FIG. 4 shows a luminous intensity distribution view of the bulb-type lamp 11. A bulb-type lamp having a related art structure in which a flat board mounted with LED elements is attached to one end surface of a base body has a luminous intensity distribution characteristic within a range of about 180°. However, according to the bulb-type lamp 11 of this embodiment, a wide luminous intensity distribution characteristic within a range of about 240° is obtained, and the luminous intensity distribution characteristic close to that of the case where an incandescent lamp is used can be obtained.

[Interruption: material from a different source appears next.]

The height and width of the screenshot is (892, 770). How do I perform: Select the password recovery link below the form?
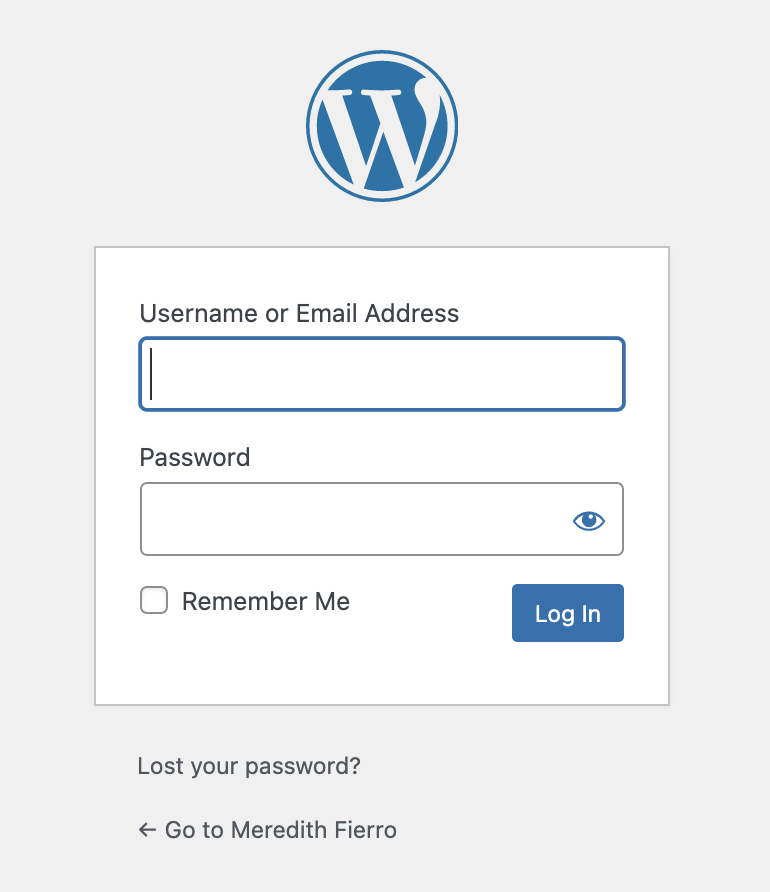[x=249, y=766]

Further, since the reflecting film 37 is formed on the surface of the heat pipe 13 exposed between the base body 12 and the light-emitting body 14, the lights of the LED elements 43 reflected on the one end surface of the base body 12 and the inner surface of the globe 17 are efficiently reflected by the reflecting film 37, and can be emitted from the globe 17, and the light extraction efficiency of the bulb-type lamp 11 can be improved.

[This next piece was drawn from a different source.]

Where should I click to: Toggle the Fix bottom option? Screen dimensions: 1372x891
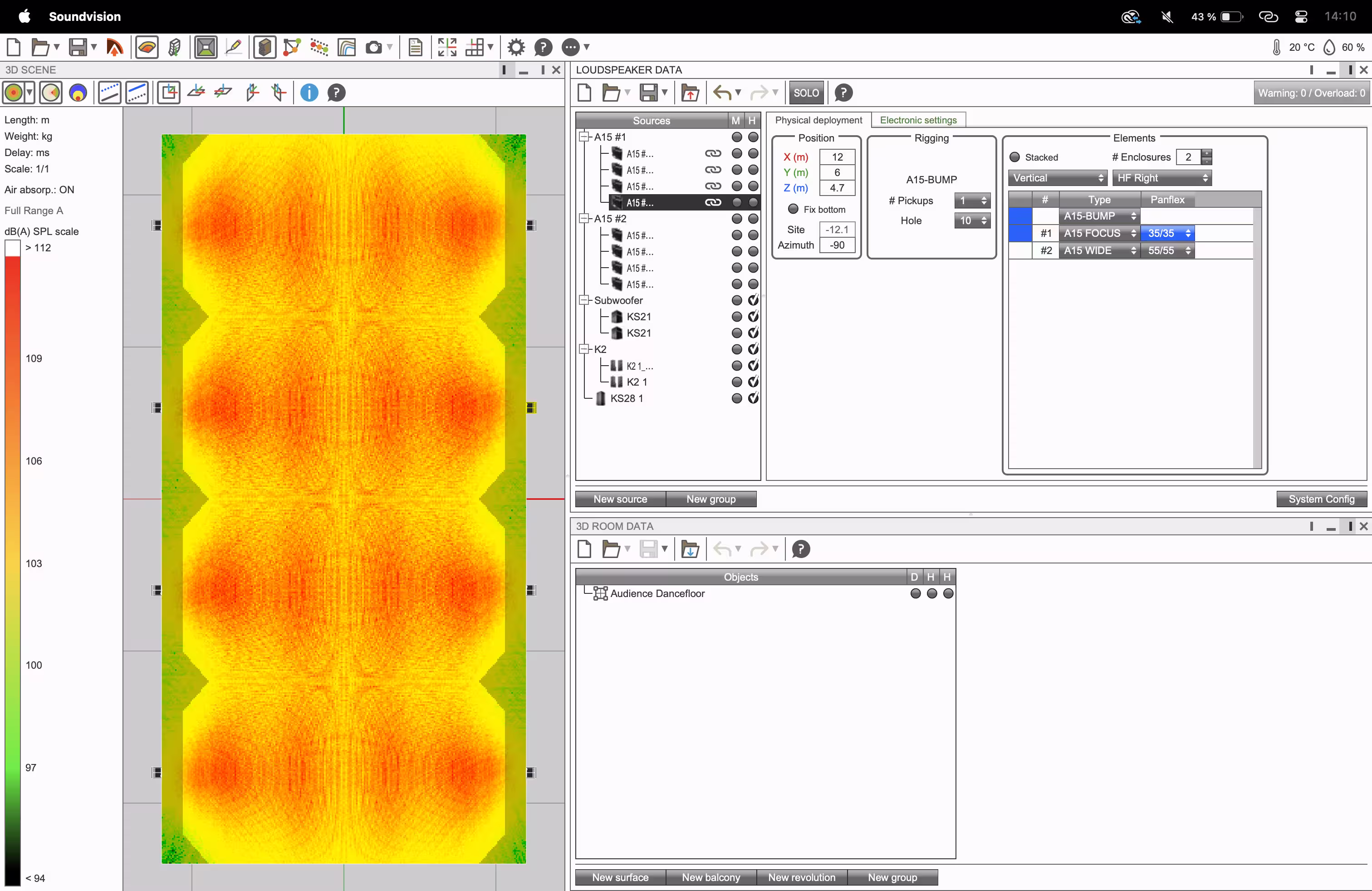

Besides, heat generated at the time of lighting of the plural LED elements 43 of the light-emitting body 14 is conducted from the LED elements 43 to the board 42 and the support body 39, and is conducted from the support body 39 to the one end part 34 of the heat pipe 13. The heat conducted to and absorbed by the one end part 34 of the heat pipe 13 is quickly moved to the other end part 35 having low temperature by the operation of the heat pipe 13. The heat moved to the other end part 35 of the heat pipe 13 and radiated is conducted to the base body 12 from the heat pipe 13, and is efficiently radiated to the air from the base body part 21 exposed to the outside of the base body 12 and the surfaces of the plural thermal radiation fins 22.
A graph of FIG. 5 shows a relation between lighting time and temperature of the bulb-type lamp 11, and a table of FIG. 6 shows the temperatures of the bulb-type lamp 11 and those of a comparative example at the time of lighting.
As the comparative example, a case is shown in which a copper pipe is used instead of the heat pipe 13. In both the heat pipe 13 and the copper pipe, the diameter was made 4 mm and the length was made 75 mm.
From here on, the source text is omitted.